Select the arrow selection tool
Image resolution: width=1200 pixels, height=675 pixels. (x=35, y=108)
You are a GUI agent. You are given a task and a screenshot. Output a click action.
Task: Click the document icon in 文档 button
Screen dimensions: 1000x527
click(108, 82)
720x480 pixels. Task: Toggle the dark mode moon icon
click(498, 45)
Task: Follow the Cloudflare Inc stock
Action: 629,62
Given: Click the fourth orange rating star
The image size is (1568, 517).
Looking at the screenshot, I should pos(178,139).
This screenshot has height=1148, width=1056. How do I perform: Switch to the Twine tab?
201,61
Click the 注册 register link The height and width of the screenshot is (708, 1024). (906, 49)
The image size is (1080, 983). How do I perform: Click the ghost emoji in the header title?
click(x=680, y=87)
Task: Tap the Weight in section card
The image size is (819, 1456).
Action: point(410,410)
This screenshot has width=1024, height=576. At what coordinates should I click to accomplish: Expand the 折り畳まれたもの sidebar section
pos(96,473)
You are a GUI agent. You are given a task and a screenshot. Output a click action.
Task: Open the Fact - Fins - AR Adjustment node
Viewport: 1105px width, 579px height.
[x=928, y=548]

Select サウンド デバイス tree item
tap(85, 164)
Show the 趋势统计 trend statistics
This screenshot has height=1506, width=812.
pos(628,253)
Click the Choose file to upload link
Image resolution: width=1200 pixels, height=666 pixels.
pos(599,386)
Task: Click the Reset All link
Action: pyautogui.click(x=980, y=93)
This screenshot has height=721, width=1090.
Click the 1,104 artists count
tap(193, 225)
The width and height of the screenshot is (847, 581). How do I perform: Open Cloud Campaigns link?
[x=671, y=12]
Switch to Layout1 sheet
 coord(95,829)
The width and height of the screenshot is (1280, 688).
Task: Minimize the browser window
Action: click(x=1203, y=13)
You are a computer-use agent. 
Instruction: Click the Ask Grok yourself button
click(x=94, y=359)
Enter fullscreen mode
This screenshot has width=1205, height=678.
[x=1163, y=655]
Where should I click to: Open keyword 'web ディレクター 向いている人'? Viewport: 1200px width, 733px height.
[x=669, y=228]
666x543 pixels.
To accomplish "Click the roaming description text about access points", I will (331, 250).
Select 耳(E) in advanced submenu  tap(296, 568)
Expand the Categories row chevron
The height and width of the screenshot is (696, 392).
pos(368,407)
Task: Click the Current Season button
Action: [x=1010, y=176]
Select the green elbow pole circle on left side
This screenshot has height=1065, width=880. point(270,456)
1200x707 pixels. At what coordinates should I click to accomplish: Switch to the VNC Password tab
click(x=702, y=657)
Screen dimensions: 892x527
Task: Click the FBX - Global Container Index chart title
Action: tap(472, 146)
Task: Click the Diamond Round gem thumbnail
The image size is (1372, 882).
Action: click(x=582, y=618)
■ ■ ■ ■ ■
WORK TASK:
Each of the entries must be set down exactly, none omitted.

ANSWER BELOW:
Select the arrow selection tool
Image resolution: width=1200 pixels, height=675 pixels. (x=35, y=108)
You are a GUI agent. You are given a task and a screenshot. Output a click action.
Task: Click the document icon in 文档 button
Screen dimensions: 1000x527
click(108, 82)
720x480 pixels. Task: Toggle the dark mode moon icon
click(498, 45)
Task: Follow the Cloudflare Inc stock
Action: 629,62
Given: Click the fourth orange rating star
The image size is (1568, 517).
Looking at the screenshot, I should pos(178,139).
This screenshot has height=1148, width=1056. How do I perform: Switch to the Twine tab?
201,61
Click the 注册 register link The height and width of the screenshot is (708, 1024). (906, 49)
The image size is (1080, 983). How do I perform: Click the ghost emoji in the header title?
click(x=680, y=87)
Task: Tap the Weight in section card
The image size is (819, 1456).
Action: point(410,410)
This screenshot has width=1024, height=576. At what coordinates should I click to accomplish: Expand the 折り畳まれたもの sidebar section
pos(96,473)
You are a GUI agent. You are given a task and a screenshot. Output a click action.
Task: Open the Fact - Fins - AR Adjustment node
Viewport: 1105px width, 579px height.
[x=928, y=548]

Select サウンド デバイス tree item
tap(85, 164)
Show the 趋势统计 trend statistics
This screenshot has height=1506, width=812.
pos(628,253)
Click the Choose file to upload link
Image resolution: width=1200 pixels, height=666 pixels.
pos(599,386)
Task: Click the Reset All link
Action: pyautogui.click(x=980, y=93)
This screenshot has height=721, width=1090.
Click the 1,104 artists count
tap(193, 225)
The width and height of the screenshot is (847, 581). How do I perform: Open Cloud Campaigns link?
[x=671, y=12]
Switch to Layout1 sheet
 coord(95,829)
The width and height of the screenshot is (1280, 688).
Task: Minimize the browser window
Action: click(x=1203, y=13)
You are a computer-use agent. 
Instruction: Click the Ask Grok yourself button
click(x=94, y=359)
Enter fullscreen mode
This screenshot has width=1205, height=678.
[x=1163, y=655]
Where should I click to: Open keyword 'web ディレクター 向いている人'? Viewport: 1200px width, 733px height.
[x=669, y=228]
666x543 pixels.
To accomplish "Click the roaming description text about access points", I will (331, 250).
Select 耳(E) in advanced submenu  tap(296, 568)
Expand the Categories row chevron
The height and width of the screenshot is (696, 392).
pos(368,407)
Task: Click the Current Season button
Action: [x=1010, y=176]
Select the green elbow pole circle on left side
This screenshot has height=1065, width=880. point(270,456)
1200x707 pixels. At what coordinates should I click to accomplish: Switch to the VNC Password tab
click(x=702, y=657)
Screen dimensions: 892x527
Task: Click the FBX - Global Container Index chart title
Action: tap(472, 146)
Task: Click the Diamond Round gem thumbnail
The image size is (1372, 882).
Action: click(x=582, y=618)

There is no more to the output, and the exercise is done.